I’ve also not seen a movie that could get away with spending a full 90 minutes of jokes referring to itself as a movie (even Wayne’s World didn’t get this carried away). The entire movie is based on the premise of Rocky and Bullwinkle escaping out of their TV show and into the “real world” after spending 35 years in reruns. (I swear I can hear Jay Ward chortling somewhere.) They enter the real world because Fearless Leader (Robert DeNiro!) and his flunkies Boris and Natasha (Jason Alexander and Rene Russo) are using a cable-TV network to hypnotize America into thinking that they should vote for F.L. as our next president. (Heck, I’m not so sure I wouldn’t vote for him these days, even without hypnosis.)
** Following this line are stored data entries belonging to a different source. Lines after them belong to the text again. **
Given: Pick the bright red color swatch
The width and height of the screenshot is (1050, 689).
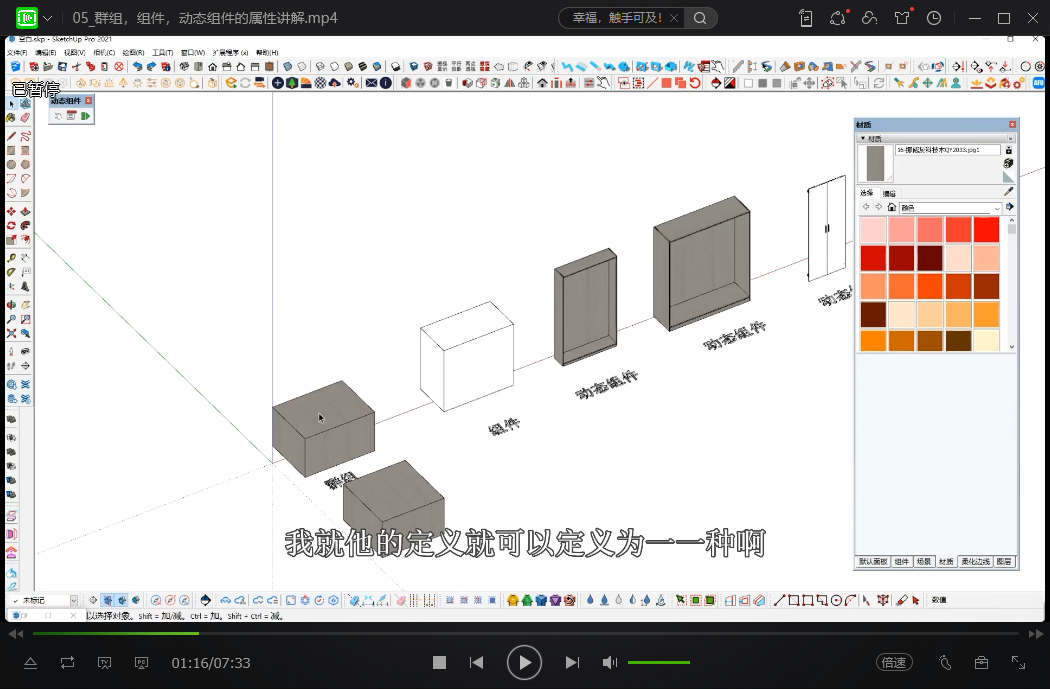Looking at the screenshot, I should [986, 229].
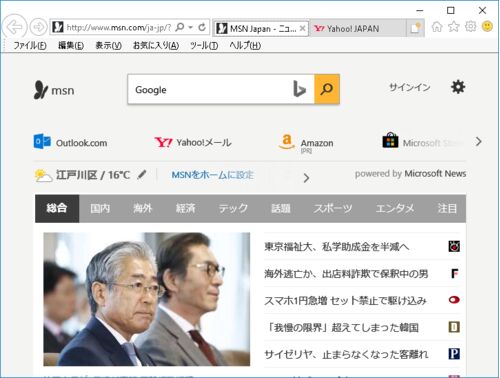500x378 pixels.
Task: Show more shortcut sites with right chevron
Action: tap(479, 142)
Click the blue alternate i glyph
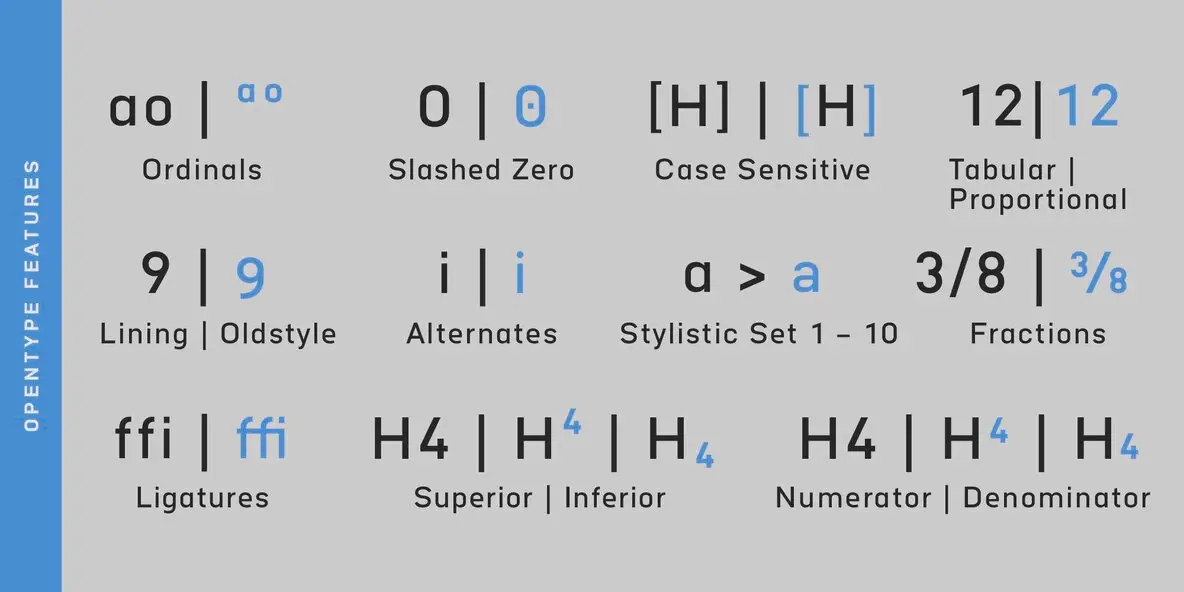The height and width of the screenshot is (592, 1184). pos(520,273)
Yes, the whole movie is just about this literal, and it doesn’t entirely succeed. As a helper for Moose and Squirrel, the movie employs a doe-eyed FBI agent (Piper Perabo) who is improbably named Agent Sympathy. This entire character, much like her name, is one of those jokes that doesn’t quite come off. And when the plot requires Bullwinkle to get a bogus degree from his old university (don’t ask), it’s hard to figure out why the university’s students are protesting the award when nearly everyone else in the movie is gaga over meeting their favorite cartoon character.
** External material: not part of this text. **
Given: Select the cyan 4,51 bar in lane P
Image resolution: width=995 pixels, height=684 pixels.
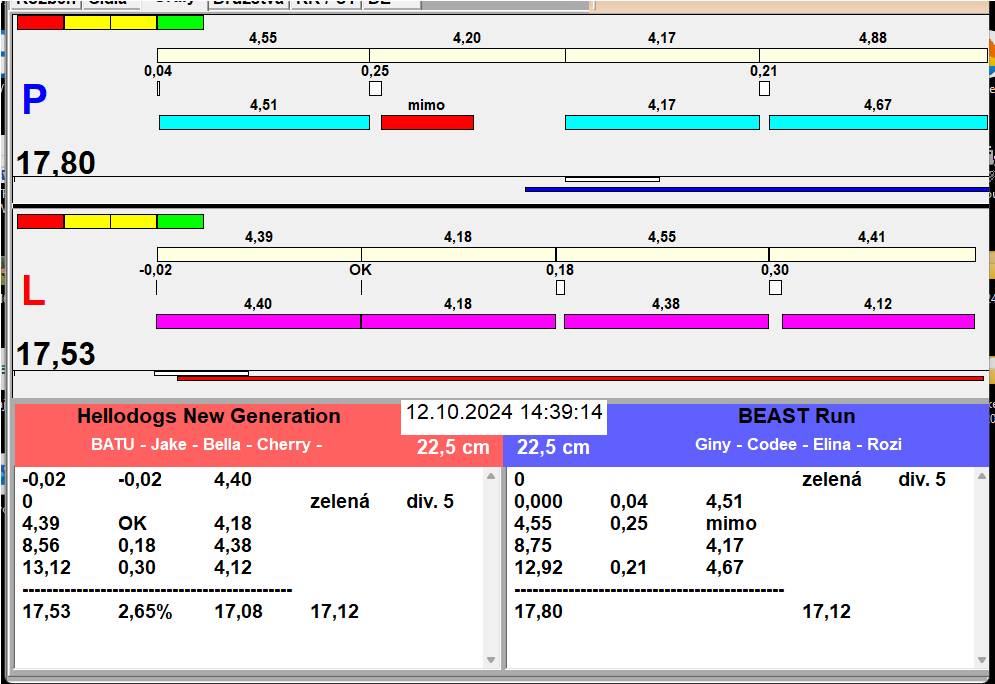Looking at the screenshot, I should click(x=264, y=122).
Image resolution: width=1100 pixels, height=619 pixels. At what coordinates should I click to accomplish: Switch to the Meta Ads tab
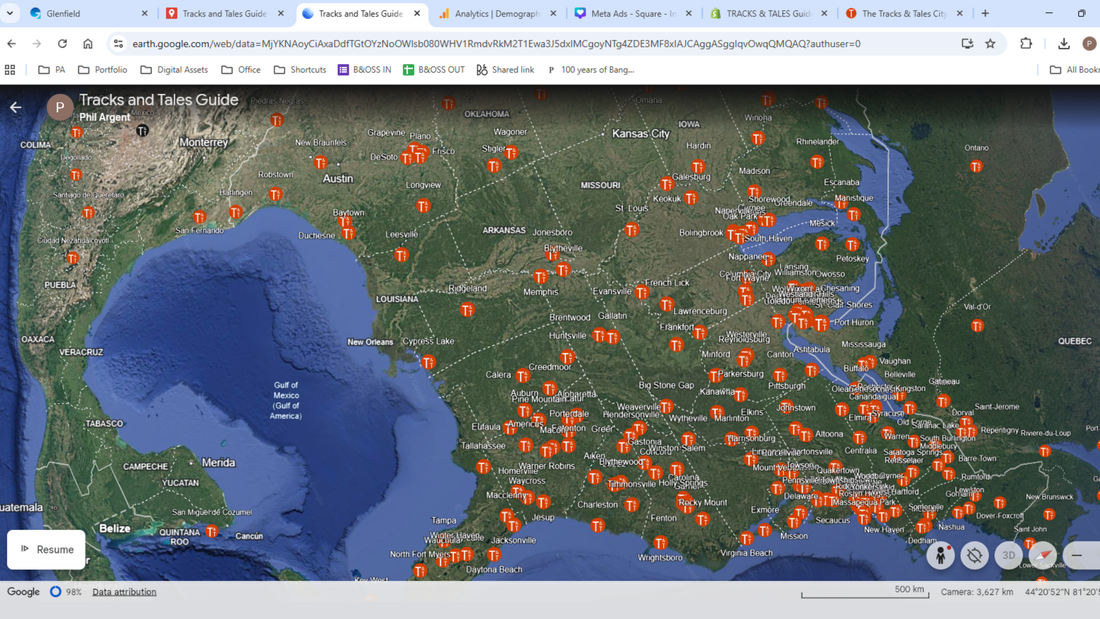pos(632,14)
On the other hand, the movie makes you laugh at some of the obvious jokes and even harder at the less obvious ones. I laughed when Robert DeNiro did a flaky dance to his country’s national anthem. I laughed when Sympathy told her boyfriend he could hold her hand during a movie and he debated the merits of doing so while holding lots of refreshments. Most surprisingly, Jonathan Winters — not one of my favorite zany comics — appears in three different roles, and I laughed at all of them.
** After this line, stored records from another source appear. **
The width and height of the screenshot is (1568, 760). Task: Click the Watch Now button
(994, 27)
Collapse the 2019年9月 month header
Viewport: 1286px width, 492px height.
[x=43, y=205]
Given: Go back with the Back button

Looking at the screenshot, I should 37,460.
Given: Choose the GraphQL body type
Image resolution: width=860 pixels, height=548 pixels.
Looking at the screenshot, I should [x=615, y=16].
The voice work is wonderful. June Foray returns as Rocky — a little the worse for wear after 35 years, but she’s still got it. Bullwinkle’s original voice having long passed on, Keith Scott does the work here (doing double duty as the flustered narrator) and does it admirably.
The cartoon-cum-live-action characters are nice enough (though DeNiro does a scenery-chewing job on a par with Jack Nicholson’s in Batman). But the stand-out is Rene Russo. She gets Natasha’s voice down perfectly, and she’s proof that you can take sex appeal and dress it up in a purple wardrobe and cartoony writing, and it will still be sexy.